J.R. Guzzo
Um dos grandes amigos do Brasil e dos brasileiros de hoje
é o calendário. Só ele, e mais nenhum outro instrumento à disposição da
República, pode resolver um problema que jamais deveria ter se transformado em
problema, pois sua função é justamente resolver problemas — o Supremo Tribunal
Federal.
O STF deu um cavalo de pau nos seus deveres e, com isso,
conseguiu promover a si próprio à condição de calamidade pública, como essas
que são trazidas por enchentes, vendavais ou terremotos de primeira linha. Aberrações
malignas da natureza, como todo mundo sabe, podem ser resolvidas pela ação do
Corpo de Bombeiros e demais serviços de salvamento. Mas o STF é outro bicho.

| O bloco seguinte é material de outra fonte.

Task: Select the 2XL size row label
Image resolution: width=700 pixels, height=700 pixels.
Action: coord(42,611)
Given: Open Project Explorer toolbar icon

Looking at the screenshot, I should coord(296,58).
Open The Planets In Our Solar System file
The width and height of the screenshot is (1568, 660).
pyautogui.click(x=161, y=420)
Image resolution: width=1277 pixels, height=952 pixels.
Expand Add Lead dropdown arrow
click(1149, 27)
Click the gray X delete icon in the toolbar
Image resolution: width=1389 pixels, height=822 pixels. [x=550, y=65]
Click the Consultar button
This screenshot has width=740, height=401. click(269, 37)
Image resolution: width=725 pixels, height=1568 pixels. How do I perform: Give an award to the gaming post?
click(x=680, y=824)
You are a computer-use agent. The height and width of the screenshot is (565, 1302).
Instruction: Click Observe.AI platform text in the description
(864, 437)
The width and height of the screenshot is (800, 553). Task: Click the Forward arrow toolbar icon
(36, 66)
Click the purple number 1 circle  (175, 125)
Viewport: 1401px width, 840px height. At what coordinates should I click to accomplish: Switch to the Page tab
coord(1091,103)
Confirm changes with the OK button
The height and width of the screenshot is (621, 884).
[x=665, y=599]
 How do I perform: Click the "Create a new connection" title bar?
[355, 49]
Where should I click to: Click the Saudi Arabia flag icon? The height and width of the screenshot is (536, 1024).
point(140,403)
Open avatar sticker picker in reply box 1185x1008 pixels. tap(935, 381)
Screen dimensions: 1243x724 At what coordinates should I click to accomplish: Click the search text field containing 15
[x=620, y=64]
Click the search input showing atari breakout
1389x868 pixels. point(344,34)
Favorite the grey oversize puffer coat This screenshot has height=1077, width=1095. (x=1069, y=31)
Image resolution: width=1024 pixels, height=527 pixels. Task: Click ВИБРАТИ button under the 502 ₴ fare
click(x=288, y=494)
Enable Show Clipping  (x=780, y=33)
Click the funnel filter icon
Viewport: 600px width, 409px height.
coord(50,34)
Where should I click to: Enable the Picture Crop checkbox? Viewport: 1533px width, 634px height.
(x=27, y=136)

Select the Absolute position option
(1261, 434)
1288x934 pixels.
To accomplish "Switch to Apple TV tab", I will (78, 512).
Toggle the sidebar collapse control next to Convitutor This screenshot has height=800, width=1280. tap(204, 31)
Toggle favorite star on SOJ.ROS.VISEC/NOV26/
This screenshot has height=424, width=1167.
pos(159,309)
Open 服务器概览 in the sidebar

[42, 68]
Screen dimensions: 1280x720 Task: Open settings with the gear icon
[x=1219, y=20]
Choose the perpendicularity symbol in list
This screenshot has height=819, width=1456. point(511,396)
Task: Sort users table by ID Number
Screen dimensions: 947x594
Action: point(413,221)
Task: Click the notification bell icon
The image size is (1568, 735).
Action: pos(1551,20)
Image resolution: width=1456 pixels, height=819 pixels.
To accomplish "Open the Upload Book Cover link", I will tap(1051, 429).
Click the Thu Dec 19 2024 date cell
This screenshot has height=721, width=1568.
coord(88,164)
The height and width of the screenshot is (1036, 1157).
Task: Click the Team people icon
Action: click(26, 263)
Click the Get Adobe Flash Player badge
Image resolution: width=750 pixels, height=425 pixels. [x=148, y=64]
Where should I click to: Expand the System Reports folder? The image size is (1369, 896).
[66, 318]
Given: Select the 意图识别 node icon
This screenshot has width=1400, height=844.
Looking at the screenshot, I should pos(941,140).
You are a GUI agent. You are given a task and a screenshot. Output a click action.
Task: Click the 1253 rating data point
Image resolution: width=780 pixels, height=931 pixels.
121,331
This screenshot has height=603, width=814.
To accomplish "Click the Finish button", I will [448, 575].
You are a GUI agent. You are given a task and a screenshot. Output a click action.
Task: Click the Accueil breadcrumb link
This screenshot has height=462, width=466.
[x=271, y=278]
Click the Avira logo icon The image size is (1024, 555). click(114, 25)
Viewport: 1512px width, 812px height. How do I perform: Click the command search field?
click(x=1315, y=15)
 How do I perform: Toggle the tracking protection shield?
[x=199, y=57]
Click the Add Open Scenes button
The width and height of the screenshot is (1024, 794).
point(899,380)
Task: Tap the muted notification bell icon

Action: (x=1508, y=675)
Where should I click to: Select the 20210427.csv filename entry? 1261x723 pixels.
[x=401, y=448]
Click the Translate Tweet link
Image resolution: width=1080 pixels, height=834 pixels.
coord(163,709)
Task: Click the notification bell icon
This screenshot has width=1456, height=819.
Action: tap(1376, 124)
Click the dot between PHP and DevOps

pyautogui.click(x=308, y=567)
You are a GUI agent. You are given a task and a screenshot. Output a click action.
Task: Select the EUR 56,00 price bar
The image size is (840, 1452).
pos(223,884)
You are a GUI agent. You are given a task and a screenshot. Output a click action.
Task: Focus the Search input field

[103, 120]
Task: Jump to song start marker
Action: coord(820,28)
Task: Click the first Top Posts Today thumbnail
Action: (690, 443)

Ali a chuva não para de cair, o vento não para de soprar e a terra não para de
tremer — não enquanto os indivíduos que fabricam essas desgraças continuarem em
ação. Eles são os onze ministros que formam a nossa “corte suprema”, e não
podem ser demitidos nunca de seus cargos, nem que matem, fritem e comam a
própria mãe no plenário.
Só há uma maneira da população se livrar legalmente
deles: esperar que completem 75 anos de idade. Aí, em compensação, não podem
ser salvos nem por seus próprios decretos. Têm de ir embora, no ato, e não
podem voltar nunca mais. Glória a Deus.
Demora? Demora, sem dúvida, e muita coisa realmente ruim
pode acontecer enquanto o tempo não passa, mas há duas considerações básicas a
se fazer antes de abandonar a alma ao desespero a cada vez que se reúne a
apavorante “Segunda Turma” do STF — o símbolo, hoje, da maioria de ministros
que transformou o Supremo, possivelmente, no pior tribunal superior em
funcionamento em todo o mundo civilizado e em toda a nossa história. A primeira
consideração é que não se pode eliminar o STF sem um golpe de Estado, e isso
não é uma opção válida dos pontos de vista político, moral ou prático. A
segunda é que o calendário não para. Anda na base das 24 horas a cada dia e dos
365 dias a cada ano, é verdade, mas não há força neste mundo capaz de impedir
que ele continue a andar. Levará embora para sempre, um dia, Gilmar Mendes,
Antônio Toffoli, Ricardo Lewandowski. Antes deles, já em novembro do ano que
vem e em julho de 2021, irão para casa Celso Mello e Marco Aurélio — será a
maior contribuição que terão dado ao país desde sua entrada no serviço público,
como acontecerá no caso dos colegas citados acima. E assim, um por um, todos
irão embora — os bons, os ruins e os horríveis.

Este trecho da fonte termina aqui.